Rose, Debs & Rajasmita
Manchester QRA Conference Team


 

QRA Postgraduate Symposium Liverpool, UK, 2008

Posted by Gunnar Mallon on 05 May 2009

The annual QRA postgraduate symposium aims to provide students with a friendly and supportive environment to develop important presentation and communication skills and to discuss ideas and problems with fellow students. This year, the 7th QRA International Postgraduate Symposium took place from the 19th to 22nd August 2008 and was hosted by students from the Department of Geography at the University of Liverpool. More than 60 students from all corners of the world attended, most of whom gave either oral or poster presentations, prompting valuable discussion amongst the delegates. The conference was officially opened with a wine reception in the evening followed by a night out on the town.


Delegates on Wirral Peninsula


During the two days of presentations a number of very exciting talks in the fields of Palaeoecology, Geochronology, Geoarchaeology, Climate / Environmental Reconstruction & Modelling, Glacial Environments and Sedimentology were given. The first day of talks also saw a poster session, which not only provided insights into further research topics but also offered a perfect opportunity to discuss new ideas and thoughts inspired by the presentations. In addition to the postgraduate presentations, two highly inspirational keynote speeches were given. In the first speech, Professor Richard Bradshaw stressed the importance of combining traditional Quaternary and Biological sciences in order to link climate and ecosystem change for the past, present and future. In the second speech, Professor Frank Oldfield discussed the importance of using Quaternary science, in view of long term processes, reconstruction of feedback and forcing mechanisms and model testing in developing realistic projections of future environmental change.


Presentations


Aside from all the hard work, the symposium provided a great social platform and an excellent opportunity to discover Liverpool. Evening entertainment included visits to the Cambridge ale house and several other pubs as well as a lively conference dinner at 60 Hope Street. At the dinner, prizes for the best presentations were awarded. The prizes went to Abi Stone for her talk entitled "Challenges for optically stimulated dating of linear dunes in the southern Kalahari: scale of De measurement and the influence of single grain behavioural types" and to Gina Moseley for her talk on "Past high sea stands, evidence from Conch Bar Cave, Middle Caicos, BWI". The night was rounded off in a popular bar in the city centre where everybody enjoyed a good dance.

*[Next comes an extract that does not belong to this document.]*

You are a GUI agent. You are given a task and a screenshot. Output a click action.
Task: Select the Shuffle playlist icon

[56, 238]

Networking in the common room


On Friday, the conference ended with an interesting trip to the Wirral Peninsula led by Dr. Geoff Thomas and Dr. Richard Chiverrell. Here we explored a series of subglacial diamictons and outwash sand and gravel in a cliff section on a beach, which was followed by a visit to Thurstaston common were we discussed whether the existing features in the Permo-Triassic sandstone bedrock tors were sub-glacial channels or a result of Victorian vandalism.

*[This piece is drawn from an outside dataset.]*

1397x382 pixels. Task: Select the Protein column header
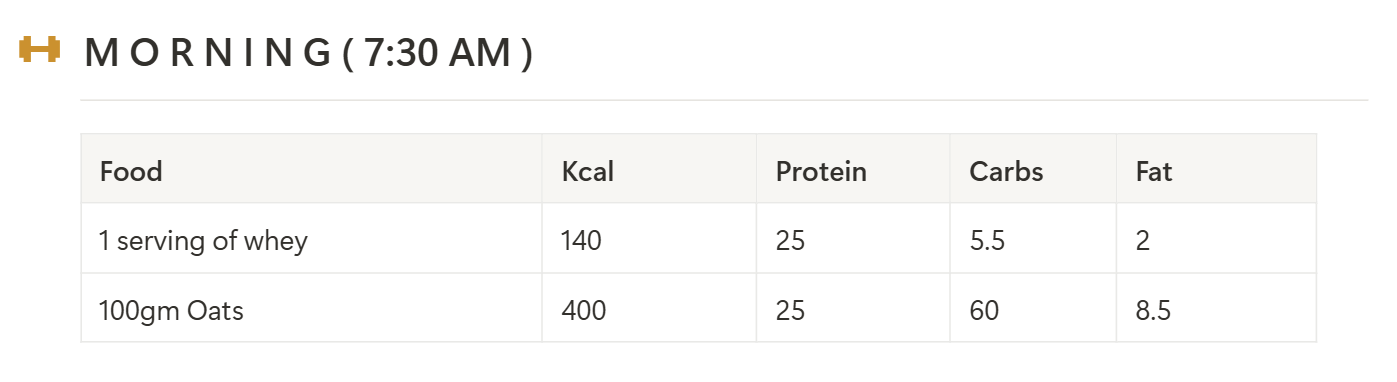coord(853,169)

Delegates on Wirral Peninsula


Finally, the University of Manchester was elected to be the venue for the 8 th QRA postgraduate symposium, which will take place in 2009. The Postgraduate Symposium is a great way to meet other PhD students and to create links with people from many different fields of Quaternary science. It is also an ideal chance to present your PhD research in a relaxed and friendly setting. We hope to see many familiar and new faces in Manchester next year!


On behalf of all the postgraduates and the QRA we would like to warmly thank Ian Thrasher, Katharine Welsh, Lee Bradley and Ningning Li for their hard work to make this year's conference a truly great success and for looking after and entertaining us. Thank you!